--- BEGIN Given entries ---

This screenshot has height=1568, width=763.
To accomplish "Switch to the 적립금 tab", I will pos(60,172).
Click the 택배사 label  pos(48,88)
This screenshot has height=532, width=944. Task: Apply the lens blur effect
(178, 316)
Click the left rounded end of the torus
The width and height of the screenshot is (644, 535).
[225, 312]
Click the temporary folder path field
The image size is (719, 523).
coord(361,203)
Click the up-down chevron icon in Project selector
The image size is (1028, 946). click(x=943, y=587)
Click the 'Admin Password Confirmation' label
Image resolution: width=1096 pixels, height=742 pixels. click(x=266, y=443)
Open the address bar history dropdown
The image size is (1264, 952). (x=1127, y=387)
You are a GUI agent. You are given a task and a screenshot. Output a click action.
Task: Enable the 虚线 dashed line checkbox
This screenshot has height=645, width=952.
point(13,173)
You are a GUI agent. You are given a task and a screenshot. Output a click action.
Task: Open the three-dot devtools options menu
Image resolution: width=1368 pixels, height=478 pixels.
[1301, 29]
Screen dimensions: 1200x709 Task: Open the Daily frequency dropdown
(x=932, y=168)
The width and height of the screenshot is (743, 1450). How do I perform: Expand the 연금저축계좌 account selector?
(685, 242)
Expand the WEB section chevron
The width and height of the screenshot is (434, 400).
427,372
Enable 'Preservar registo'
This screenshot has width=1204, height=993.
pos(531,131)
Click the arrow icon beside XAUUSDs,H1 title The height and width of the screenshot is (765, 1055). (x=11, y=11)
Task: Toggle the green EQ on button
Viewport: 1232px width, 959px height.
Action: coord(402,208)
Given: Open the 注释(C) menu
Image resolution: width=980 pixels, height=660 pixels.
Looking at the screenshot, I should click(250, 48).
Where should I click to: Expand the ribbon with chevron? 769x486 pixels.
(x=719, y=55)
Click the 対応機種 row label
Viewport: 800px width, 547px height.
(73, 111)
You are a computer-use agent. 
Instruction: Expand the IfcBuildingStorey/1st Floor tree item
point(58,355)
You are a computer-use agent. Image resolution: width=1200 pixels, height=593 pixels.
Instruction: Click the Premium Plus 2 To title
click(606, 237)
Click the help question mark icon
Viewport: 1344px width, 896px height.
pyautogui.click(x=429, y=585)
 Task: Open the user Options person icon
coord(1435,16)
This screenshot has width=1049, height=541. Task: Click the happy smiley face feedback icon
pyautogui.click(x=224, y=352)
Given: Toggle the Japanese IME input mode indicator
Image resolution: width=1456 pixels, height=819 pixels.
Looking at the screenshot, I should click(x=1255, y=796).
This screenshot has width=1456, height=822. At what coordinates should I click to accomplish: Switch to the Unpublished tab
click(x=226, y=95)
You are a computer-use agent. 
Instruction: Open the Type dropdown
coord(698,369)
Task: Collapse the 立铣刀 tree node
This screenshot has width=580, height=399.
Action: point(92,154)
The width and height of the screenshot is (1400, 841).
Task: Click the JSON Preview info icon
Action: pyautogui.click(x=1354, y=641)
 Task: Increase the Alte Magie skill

--- END Given entries ---

**Problem details:**
Put the stretch from the start of the records through the line that contains "The image size is (1264, 952)." into a Markdown table with the columns Row and Line, where Row numbers each line and blank lines are skipped.

**Result of this task:**
| Row | Line |
|---|---|
| 1 | This screenshot has height=1568, width=763. |
| 2 | To accomplish "Switch to the 적립금 tab", I will pos(60,172). |
| 3 | Click the 택배사 label  pos(48,88) |
| 4 | This screenshot has height=532, width=944. Task: Apply the lens blur effect |
| 5 | (178, 316) |
| 6 | Click the left rounded end of the torus |
| 7 | The width and height of the screenshot is (644, 535). |
| 8 | [225, 312] |
| 9 | Click the temporary folder path field |
| 10 | The image size is (719, 523). |
| 11 | coord(361,203) |
| 12 | Click the up-down chevron icon in Project selector |
| 13 | The image size is (1028, 946). click(x=943, y=587) |
| 14 | Click the 'Admin Password Confirmation' label |
| 15 | Image resolution: width=1096 pixels, height=742 pixels. click(x=266, y=443) |
| 16 | Open the address bar history dropdown |
| 17 | The image size is (1264, 952). (x=1127, y=387) |